An AI test and evaluation (T&E) engineer is responsible for the independent and rigorous testing of AI systems:

  • to verify that the AI systems meet requirements,

  • to validate that the AI systems are suitable for their intended use, and

  • to identify any potential risks or limitations before deployment.

T&E engineers typically operate as a third party, separate from the ML engineers and data scientists to provide an unbiased assessment of the AI system’s performance and safety.

A T&E engineer’s workflow is often centered around formal testing events where they execute a test plan, analyze the results, and generate a final report with findings and recommendations. DataEval provides a suite of tools that are critical for many of these activities, especially those related to ensuring the quality and operational relevance of the data used for testing.

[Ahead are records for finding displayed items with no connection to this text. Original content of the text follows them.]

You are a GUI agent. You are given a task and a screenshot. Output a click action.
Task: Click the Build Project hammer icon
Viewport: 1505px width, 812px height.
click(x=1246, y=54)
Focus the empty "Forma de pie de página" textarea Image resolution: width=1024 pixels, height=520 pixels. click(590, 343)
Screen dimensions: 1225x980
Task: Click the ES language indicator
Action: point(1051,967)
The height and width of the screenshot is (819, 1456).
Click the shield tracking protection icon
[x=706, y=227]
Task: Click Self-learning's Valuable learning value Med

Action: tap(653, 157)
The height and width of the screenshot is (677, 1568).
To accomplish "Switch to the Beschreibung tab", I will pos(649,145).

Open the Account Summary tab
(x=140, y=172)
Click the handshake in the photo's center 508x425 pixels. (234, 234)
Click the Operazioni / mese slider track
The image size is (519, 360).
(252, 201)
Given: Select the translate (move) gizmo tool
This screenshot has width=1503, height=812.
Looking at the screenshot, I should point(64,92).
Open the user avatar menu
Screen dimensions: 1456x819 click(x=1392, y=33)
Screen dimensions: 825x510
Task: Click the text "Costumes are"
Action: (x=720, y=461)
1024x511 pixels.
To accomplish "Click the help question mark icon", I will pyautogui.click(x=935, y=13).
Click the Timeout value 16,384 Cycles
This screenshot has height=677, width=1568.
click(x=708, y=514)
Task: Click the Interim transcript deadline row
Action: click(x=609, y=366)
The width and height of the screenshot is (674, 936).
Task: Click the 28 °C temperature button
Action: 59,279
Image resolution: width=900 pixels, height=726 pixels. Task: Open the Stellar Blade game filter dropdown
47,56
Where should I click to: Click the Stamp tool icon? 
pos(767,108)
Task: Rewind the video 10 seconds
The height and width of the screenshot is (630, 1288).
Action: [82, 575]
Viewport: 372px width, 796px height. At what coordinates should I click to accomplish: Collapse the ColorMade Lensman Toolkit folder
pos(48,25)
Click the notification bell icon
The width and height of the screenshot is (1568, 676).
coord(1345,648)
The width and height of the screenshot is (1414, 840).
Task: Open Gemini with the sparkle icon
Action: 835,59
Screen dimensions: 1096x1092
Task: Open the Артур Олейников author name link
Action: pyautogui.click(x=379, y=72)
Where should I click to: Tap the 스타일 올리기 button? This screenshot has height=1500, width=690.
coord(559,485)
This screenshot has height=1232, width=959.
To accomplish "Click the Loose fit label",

flowchart 1 Scope And Objectives Scope And Objectives 2 Data Engineering Data Engineering 1:e->2:n 1:s->2:w 3 Model Development Model Development 1:s->3:w 4 Deployment Deployment 1:s->4:n 5 Monitoring Monitoring 1:s->5:e 2:s->3:n 2:w->5:e 6 Analysis Analysis 2:w->6:e 3:s->4:e 3:w->5:e 3:w->6:e 4:w->5:s 5:n->6:s 6:n->1:w

Key T&E engineer tasks and relevant DataEval functions

The following sections highlight some T&E engineer tasks along with the different DataEval tools that can be leveraged in order to accomplish the task.

Ensure test data quality and annotation integrity

Perform a thorough analysis of the test data to identify and flag quality issues, such as blurry or corrupt images, and annotation errors like misaligned bounding boxes, incorrect class labels, or inconsistent labeling standards.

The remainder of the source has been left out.